## Exercise materials
========================================================================
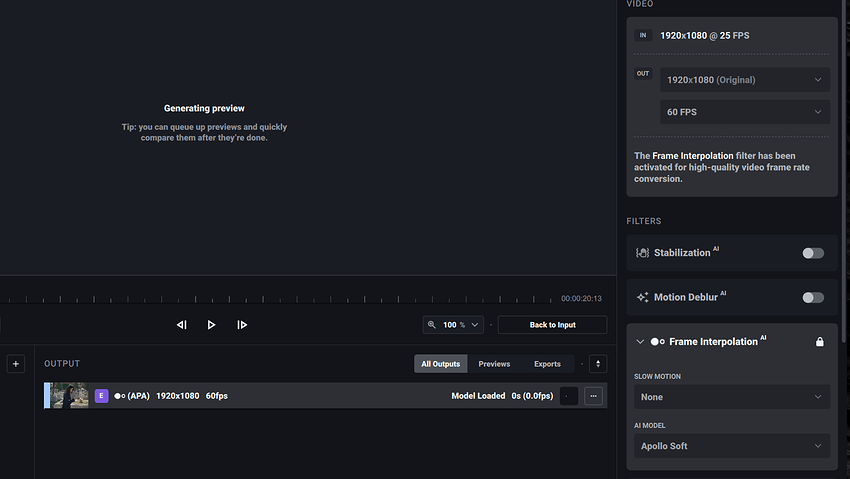Screen dimensions: 850x479
Task: Collapse the Frame Interpolation section chevron
Action: [x=640, y=342]
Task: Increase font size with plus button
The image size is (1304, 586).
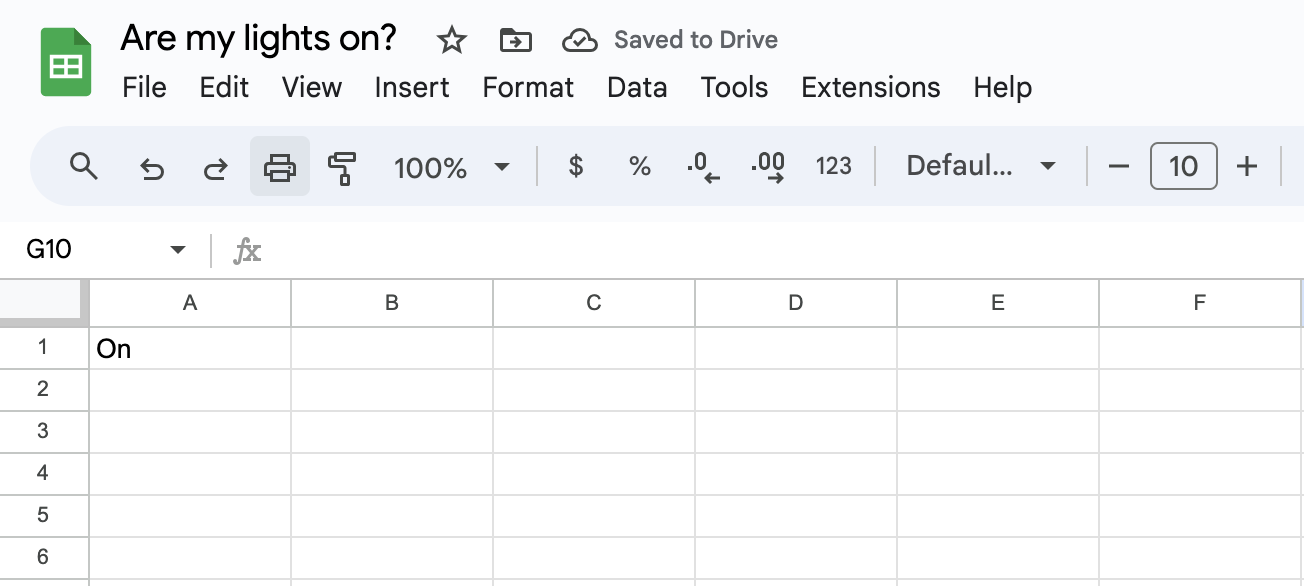Action: (x=1246, y=167)
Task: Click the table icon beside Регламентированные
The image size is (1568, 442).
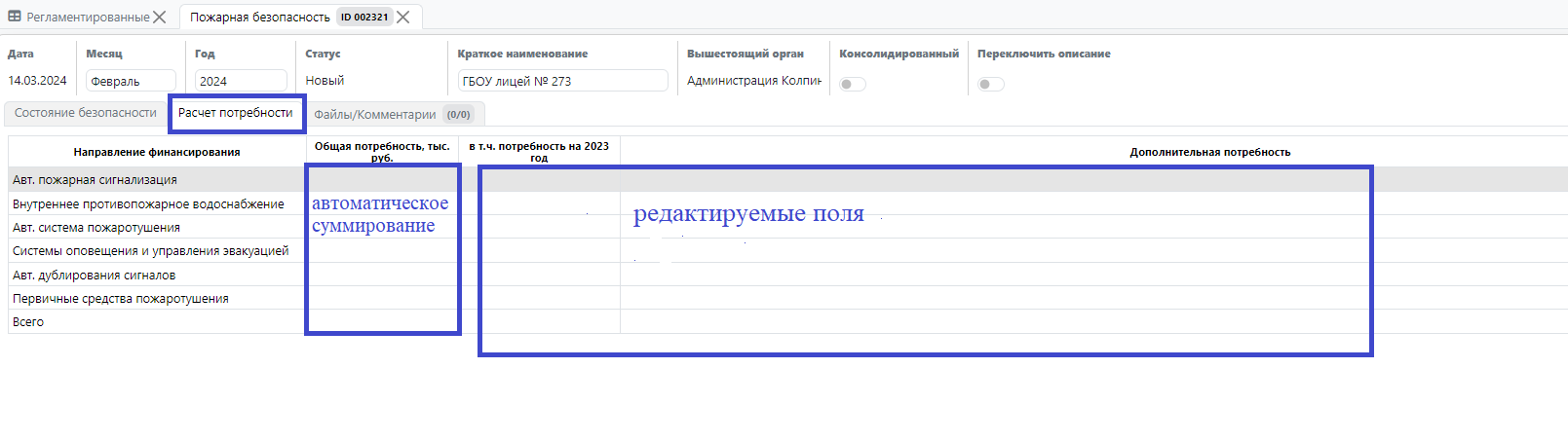Action: click(15, 18)
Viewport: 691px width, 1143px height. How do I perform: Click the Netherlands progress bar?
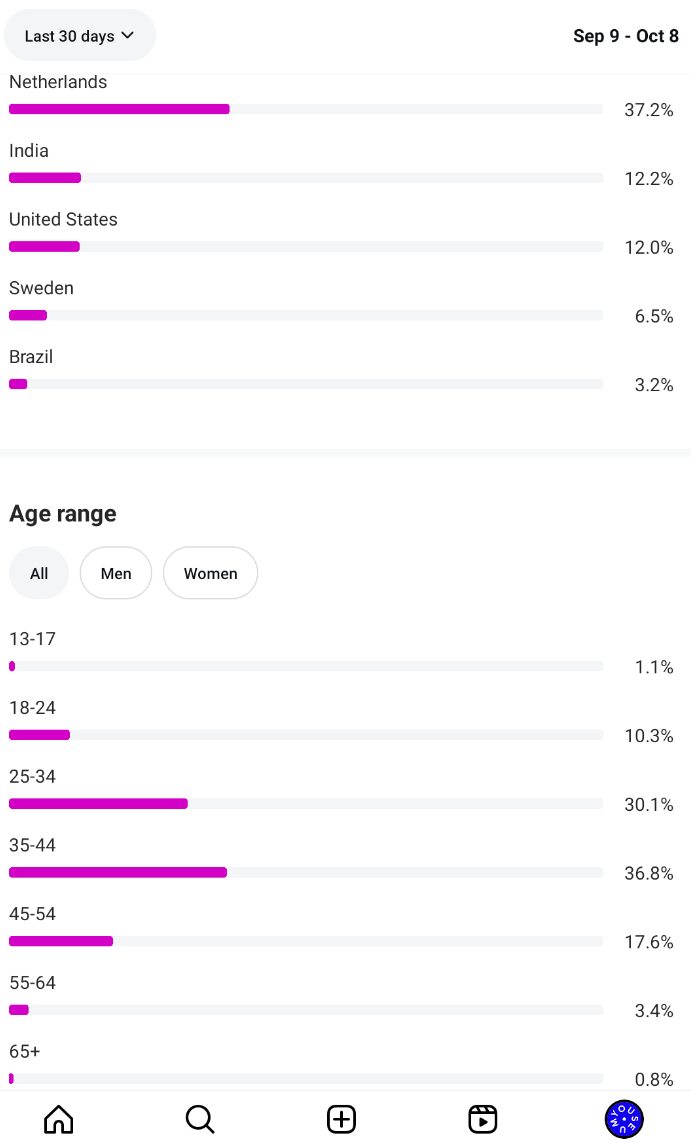306,109
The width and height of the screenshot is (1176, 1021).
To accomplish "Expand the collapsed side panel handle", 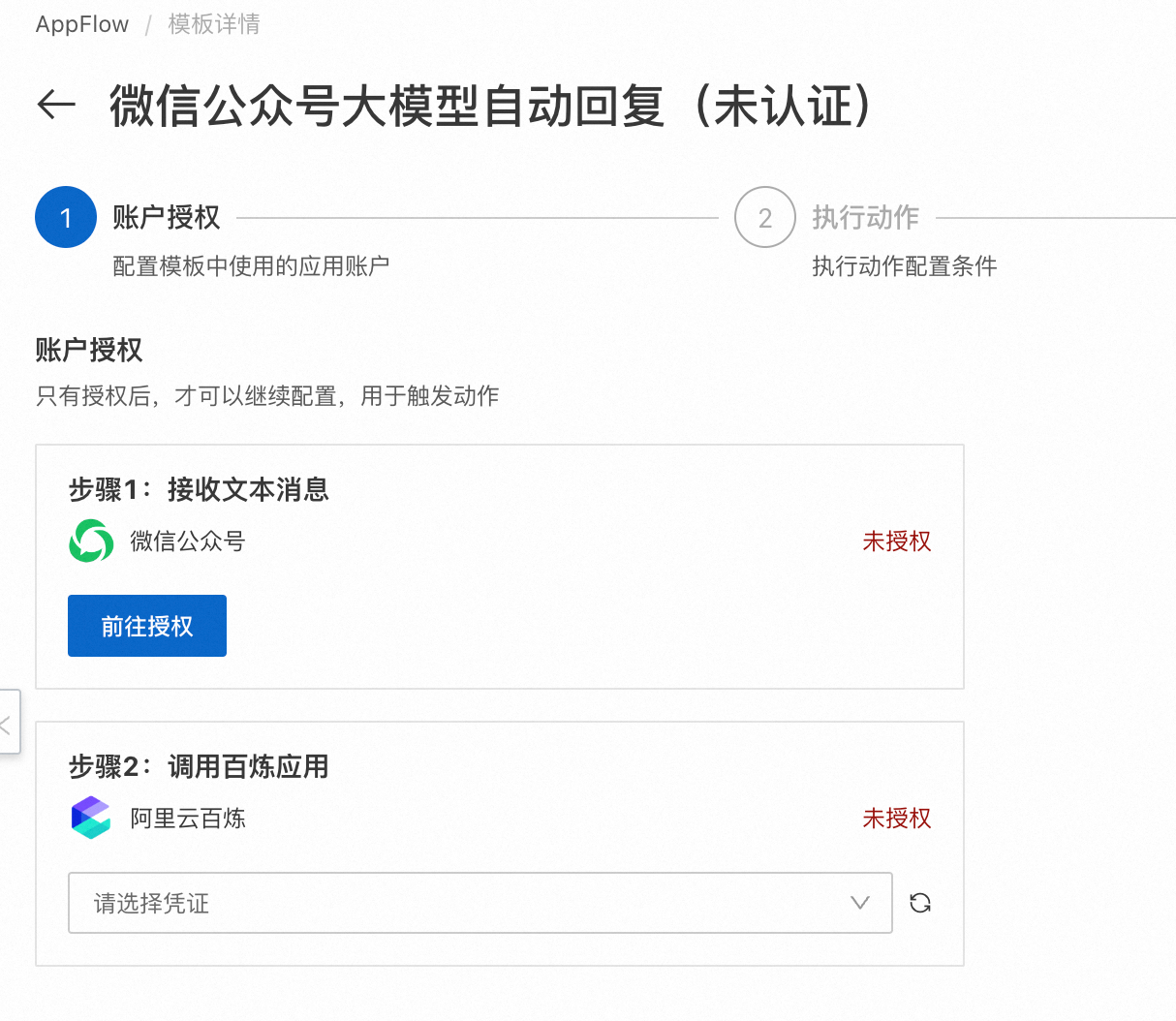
========================================================================
## What you will do
In the entries above, find the line containing "Task: Increase font size with plus button", then please retype it and every line after it through the last, exactly as written, omitting pictures.

## Response area
Task: Increase font size with plus button
The image size is (1304, 586).
Action: (x=1246, y=167)
Task: Click the table icon beside Регламентированные
The image size is (1568, 442).
Action: click(15, 18)
Viewport: 691px width, 1143px height. How do I perform: Click the Netherlands progress bar?
306,109
The width and height of the screenshot is (1176, 1021).
To accomplish "Expand the collapsed side panel handle", 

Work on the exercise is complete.